Narshty wrote:This movie was somewhat underappreciated before the Criterion release, but it's now flip-flopped and been reappraised as some sort of work of genius, which it's not. It's funny and entertaining, sure, (well, the last hour drags a bit) but the main problem is Gilliam's insistence on the blunt literalisation of those elements that work in the book because they're left to the discretion of the reader's imagination. The variety of grotesques and caricatures Duke and Gonzo meet throughout the book are clearly exaggerated because of the heroes' hyper-drugged state. Hence, we know they're just standard garish Las Vegas tourists and inhabitants, but we're also aware that Thompson is using the chemical filter for satirical effect. In the film, they're just flat-out freaks with no simultaneous levels to them. The whole film is just populated with weirdos, and just descends into a compendium of weirdness for weirdness' sake.
I would have to disagree with you on this point. If anything the film is showing the delineation between "straight society" and "hip" society. Most of the people that Duke and Gonzo run into fall into the former category but are seen as some kind of demented freaks through Duke's POV. True, that is the only POV we are allowed to see in the film but there it is. I think that the point Gilliam is trying to make is that the American dream is reflected in these bloated, disgusting, racist, sexist (etc.) stereotypes. The film is saying that the American dream is rotted from the inside with very little hope of things getting better.
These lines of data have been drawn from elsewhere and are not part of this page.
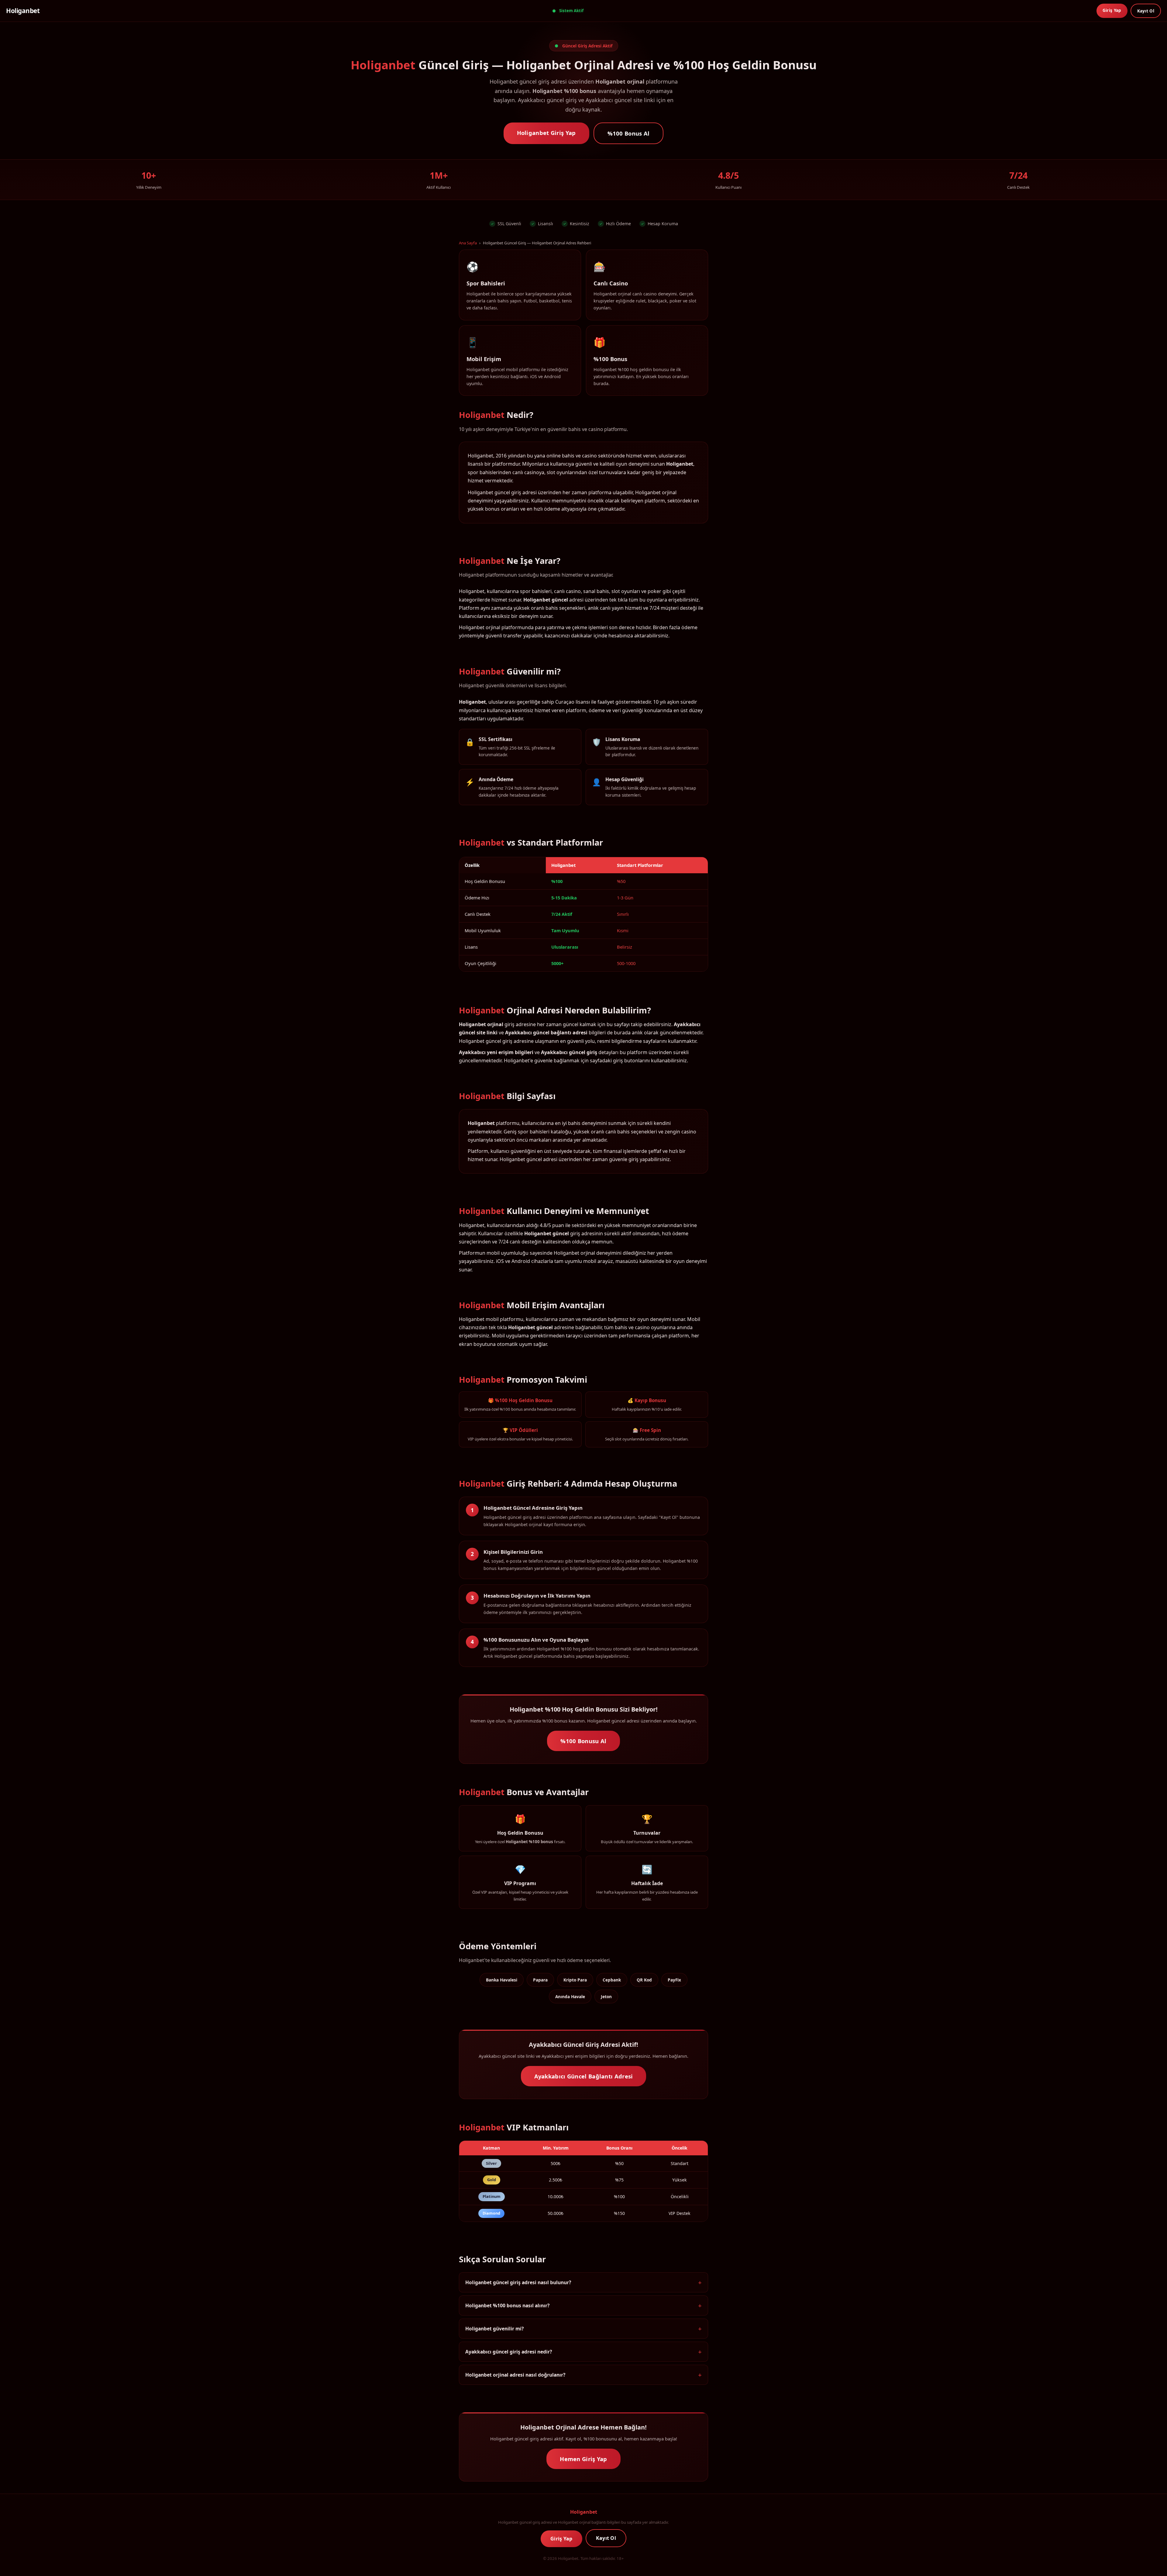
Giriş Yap (1112, 10)
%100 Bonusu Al (583, 1741)
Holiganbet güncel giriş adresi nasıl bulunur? (518, 2282)
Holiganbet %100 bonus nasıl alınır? (507, 2305)
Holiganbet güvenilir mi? (494, 2328)
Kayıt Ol (1145, 11)
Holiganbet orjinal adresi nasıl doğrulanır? (515, 2374)
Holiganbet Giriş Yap (546, 132)
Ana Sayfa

The idea that "Gilliam's film also retains the book's politics" is, to be blunt, pretty laughable - there's virtually no sense of the time period in which the film is set. The only clue is a few brief shots of Vietnam playing on a TV at the start of the film - not exactly setting out a tough social agenda for the film to address.
I think that Gilliam does a good job in establishing the time period much in the same way Scorsese does it in
GoodFellas -- through music. The songs peppered throughout the soundtrack only reinforce the time period we are in. Not to mention the clothing and the attempt to recreate (through CGI) Vegas in the '70s. As someone else pointed out, Duke's speech towards the later part of the film is obviously the point where the book's politics are blatantly revealed but if you think about it, Duke's journey through Vegas is his Vietnam. He never made it over there and so bombards himself with drugs and alcohol with cops, hotel managers, rival journalists, etc. as the enemy. The key to this is when he hallucinates and sees LaCerta as a Vietnam soldier.
The other thing is that the film just seems so anonymous and lazy in comparison with Gilliam's other films. There's nothing truly inventive, cinematically or conceptually, just a lot of crazy camera angles and nutty colours, especially compared to Brazil, Time Bandits or The Adventures of Baron Munchausen, which genuinely inspire the imagination, whereas this one just dulls it with the constant barrage of obnoxious one-note druggy imagery.
Again, I disagree. I find the cinematography truly astounding. Especially in how he recreates various effects of drugs. I know several people who said that Gilliam really nailed the effects of being on acid, ether, etc. Hardly one note imagery. The skewed camerawork is obviously Gilliam's way of showing a world that has been turned upside down, that is messed up, beyond repair. The excess of the camerawork is meant to reflect the excess of Duke and Gonzo.
It's especially astonishing given how adept Gilliam has proved to combining modern-day satire and fantasy in the past (Time Bandits, Brazil), but this is probably his weakest film. Having said that, it's worth seeing and is bloody funny at times, but all these claims that it's a prophetic masterpiece putting our modern society to rights is absolute gobshite.
Personally, I find
Jaberwocky to be Gilliam's weakest film, but I digress. On the contrary, I find
Fear and Loathing to be one of Gilliam's strongest films. Agreed, it's not a prophetic masterpiece... maybe more like Gilliam described it, "a cinematic enema." At any rate, I still find it to be an excellent film and one that makes a powerful statement on how morally bankrupt our culture was and still is.